為了辯護,日本公司表示,失落一代的人並沒有能力進入企業世界的中層。“無論公司多麼想從這個池子中招聘,許多30出頭的人就是沒有所需的技能,”第一生命研究所的高級經濟學家長瀨俊宏説。僱主們還擔心,自由職業者從一個工作漂流到另一個工作,忠誠度可能不如那些希望通過努力工作向上爬的有抱負的畢業生。
這些數百萬年輕人面臨的生活與他們父母的生活截然不同。對於日本戰後嬰兒潮一代來説,工作提供了確定性,促使他們成家立業。然而,面對不安全感,許多日本的二三十歲年輕人既沒有結婚也沒有生育。2005年,結婚人數降至714,000,遠低於1970年代的超過100萬。這可能會加劇日本的出生率下降,而日本的出生率已經是發達國家中最低的之一。“你得不到產假工資,而且沒有工作可以回去——這很困難,”30歲的池田雅子説,她在東京的一家視頻遊戲公司工作,但由一家人力資源公司僱傭。

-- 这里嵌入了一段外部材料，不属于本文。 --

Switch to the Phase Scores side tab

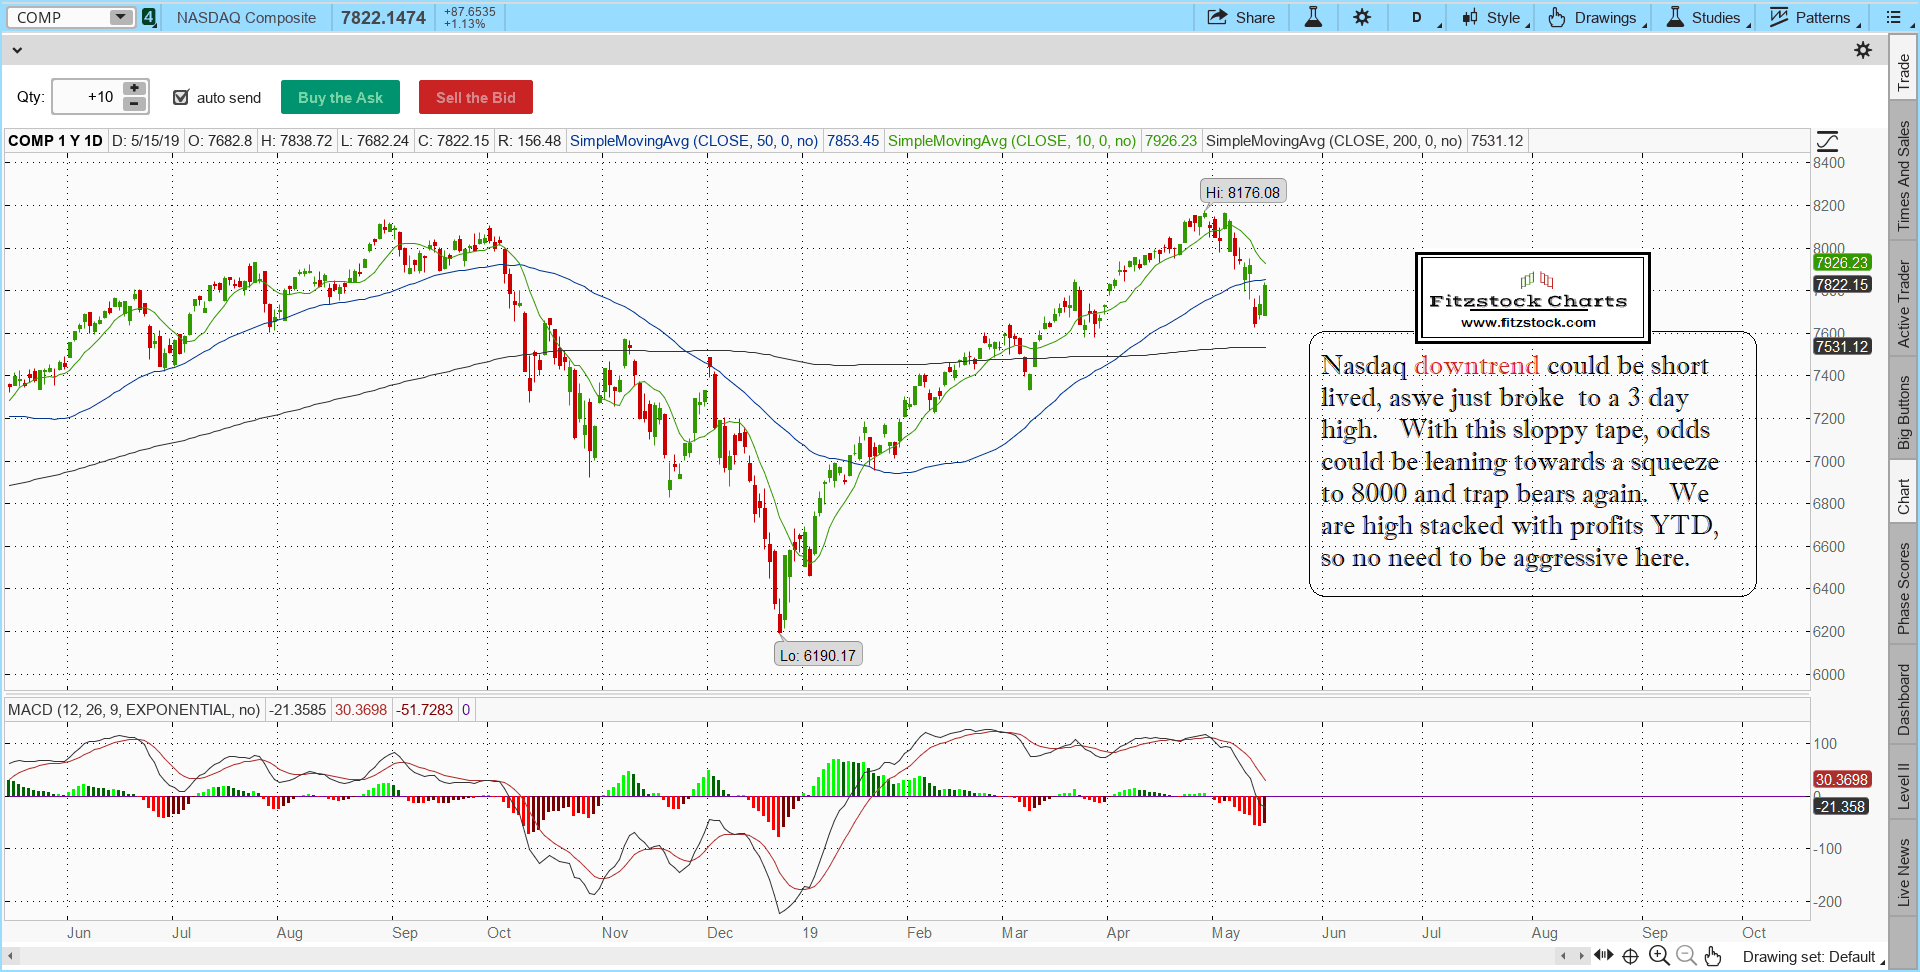coord(1904,588)
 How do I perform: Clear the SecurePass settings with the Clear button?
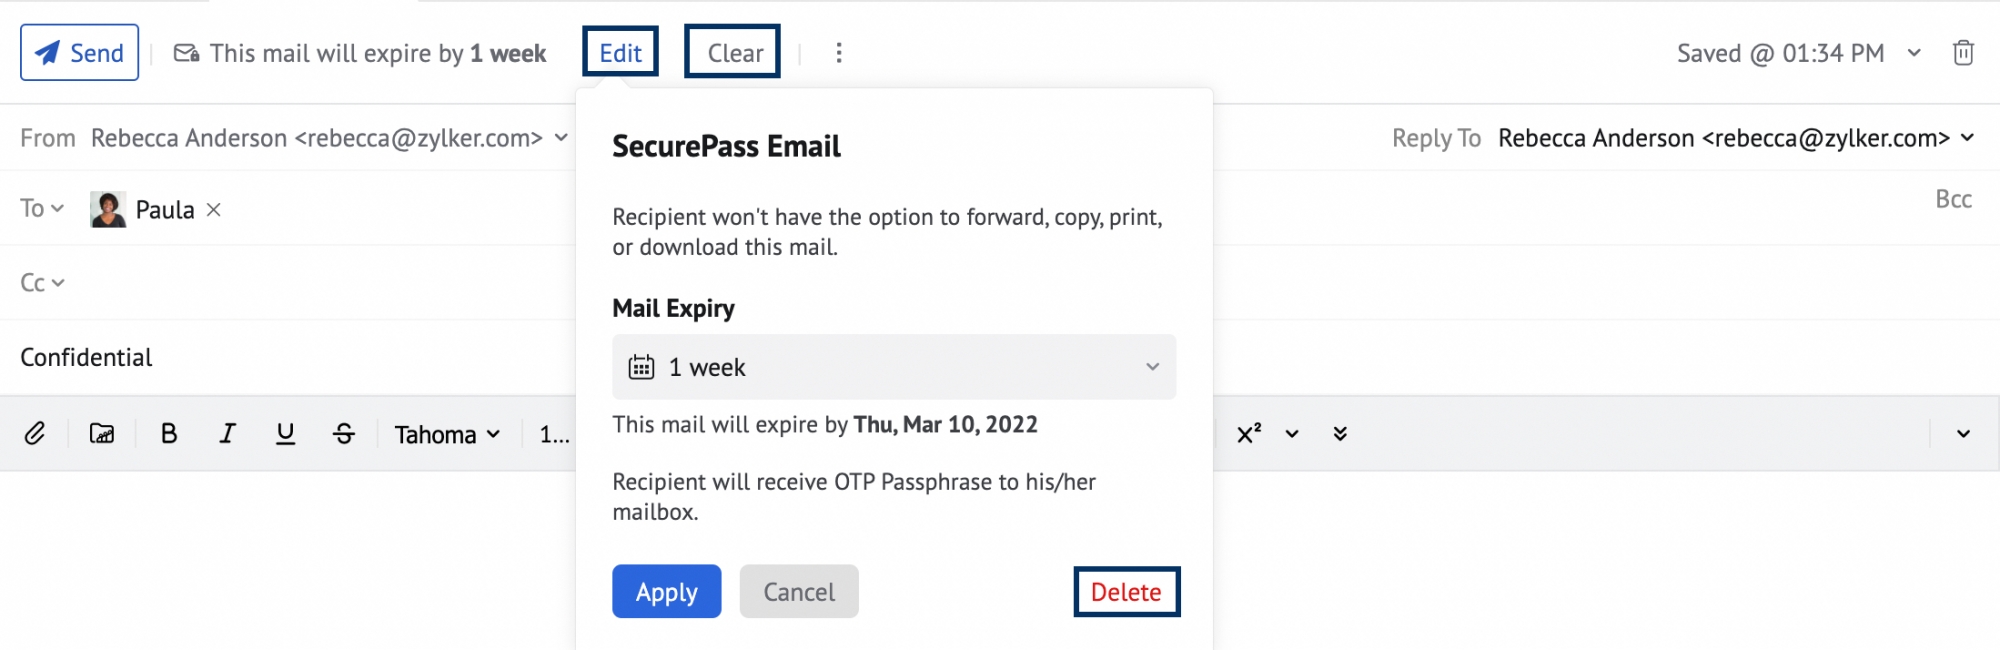coord(732,52)
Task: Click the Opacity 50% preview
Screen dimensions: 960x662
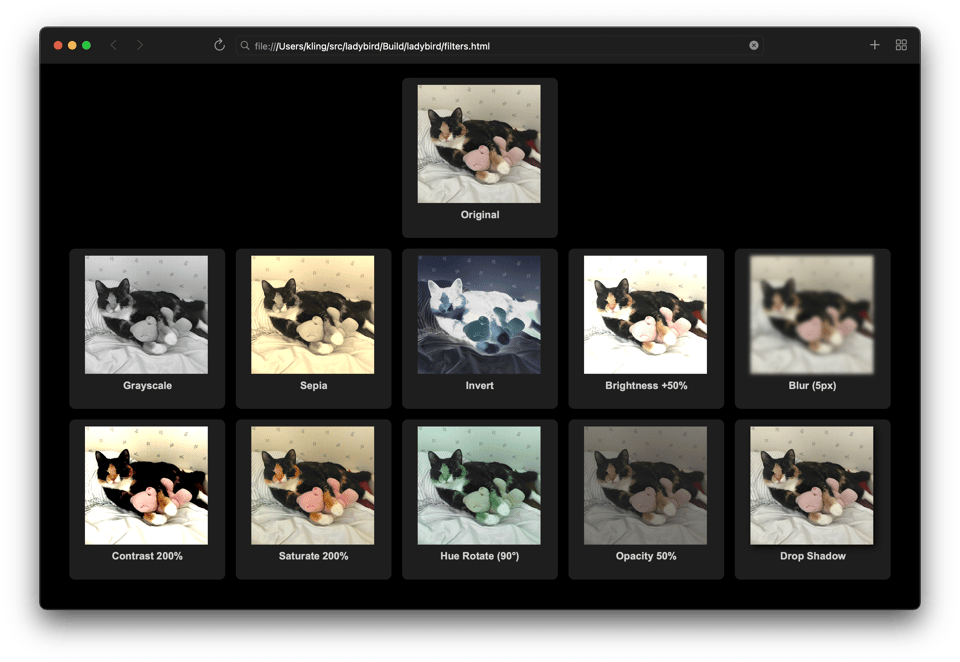Action: (x=646, y=485)
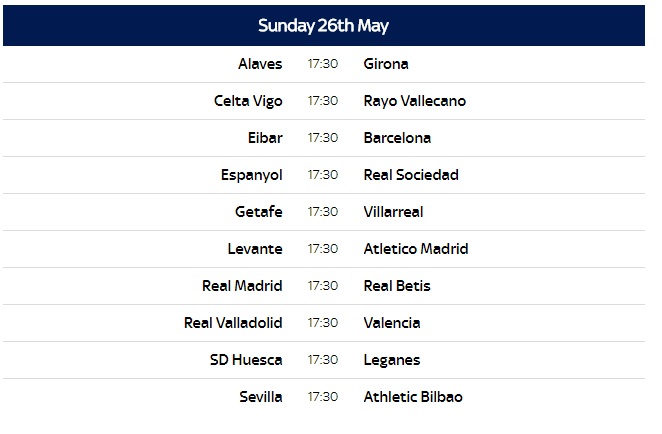
Task: Click 17:30 kickoff for SD Huesca match
Action: coord(323,360)
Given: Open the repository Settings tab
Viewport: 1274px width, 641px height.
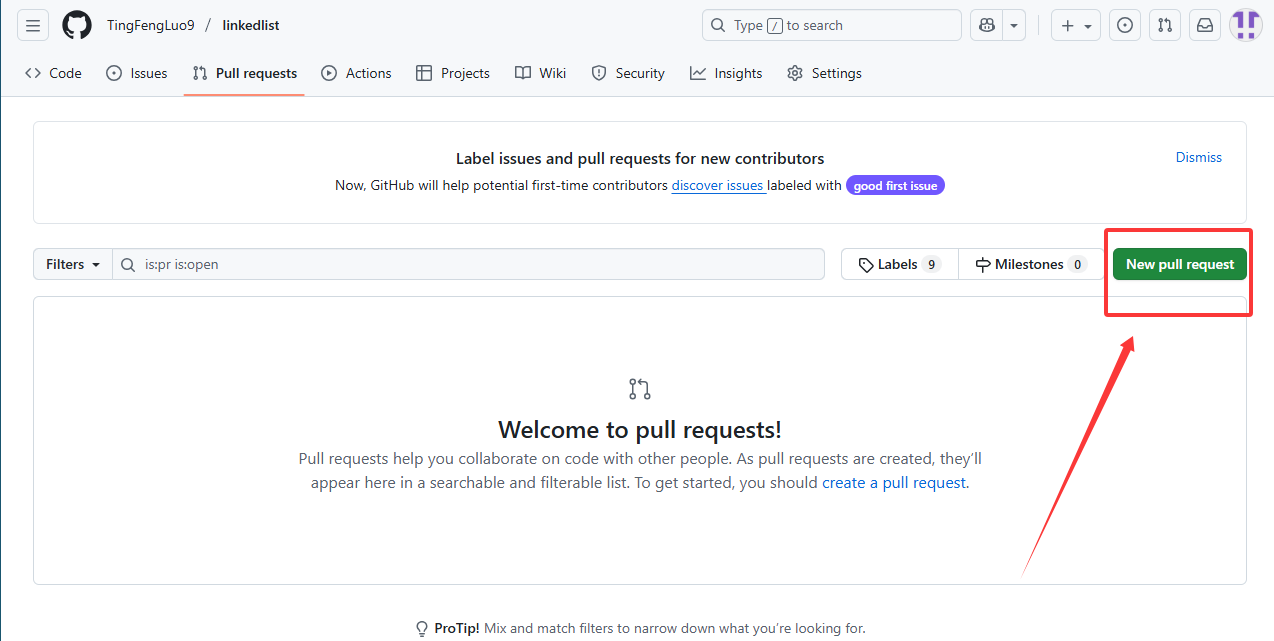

這一代人還遭受更多的心理疾病。根據日本生產性經濟發展中心的一項研究,去年30多歲的工人佔所有抑鬱、壓力和與工作相關的心理殘疾病例的61%,而2002年這一比例為42%。負責該調查的精神科醫生小田進説:“由於工作不安全帶來的焦慮,這些人出現問題是很自然的。”
像根橋和池田這樣的人的命運讓日本經濟學家感到擔憂。如果失落一代的成員無法找到更高薪的固定工作,他們將沒有多少零花錢可花,也沒有資金可以存起來以備老年使用。瑞士信貸集團(CS)估計,如果這些人的數量在未來三十年保持在當前水平,他們可能會給日本納税人帶來每年670億美元的退休和醫療保健成本。
東京正在意識到這個問題。去年,它設定了減少非全職員工數量的目標,併為每位新僱傭的25至34歲自由職業者提供2500美元的補貼。而在九月份,衞生、勞動和福利部公佈了幫助NEETS加入勞動力市場的項目。它計劃將NEET外展中心的數量增加到50個,中心由心理學家和職業顧問組成,並將培訓學校的數量從目前的25個增加到40個。“政府終於意識到它面臨着危機,”位於東京郊區的文科學習合作網絡的主任佐藤洋作説,該非營利組織每年獲得20萬美元的公共資金,用於提供針對年輕人的培訓和安置服務。
一些公司也在積極參與。自2001年以來,豐田汽車公司(TM)將短期合同工的數量增加了三倍,達到10,000人,去年將943人轉為正式員工,並計劃在明年三月之前再轉為1200人。電話公司日本電信電話公司(NTT)和快時尚零售公司,優衣庫服裝連鎖的擁有者,也宣佈了類似的計劃。
不滿的隊伍
與此同時,一些不滿的日本合同工正在以傳統方式推動變革。電子巨頭佳能公司(CAJ)正處於聚光燈下,因為32歲的臨時工大野英之在公司位於東京附近的宇都宮工廠組織了17名其他臨時工成立工會。他的不滿是:在工作七年後,他仍然是由代理公司僱傭,而不是佳能。大野每月賺2200美元,負責為用於製造半導體的複雜機器拋光玻璃鏡頭,他表示自己已經五年沒有加薪了。“我聽説我的工資幾乎是同齡正式員工的一半,但我儘量不太在意,”這位兩個孩子的父親説。然後,大野在報紙上看到佳能可能違反了勞動法,因為在他與公司多年合作後沒有為他提供正式職位。這促使他向勞動標準辦公室提出投訴。
儘管利潤不斷增長,佳能仍然在很大程度上依賴外部幫助。2006年,它的合同員工增加了19%,達到37,000人;正式員工增加了4%,達到50,753人。佳能拒絕對大野的案件發表評論,但表示它公平對待臨時工,並遵循所有勞動法。
大野表示,這場爭議在他工作的工廠中造成了臨時工和正式員工之間的裂痕。在他提起訴訟後,地面上貼上了膠帶,以劃定正式員工和臨時工之間的界限。“我們以前都是一起工作的,”大野説。“但現在他們甚至不説‘早上好’。”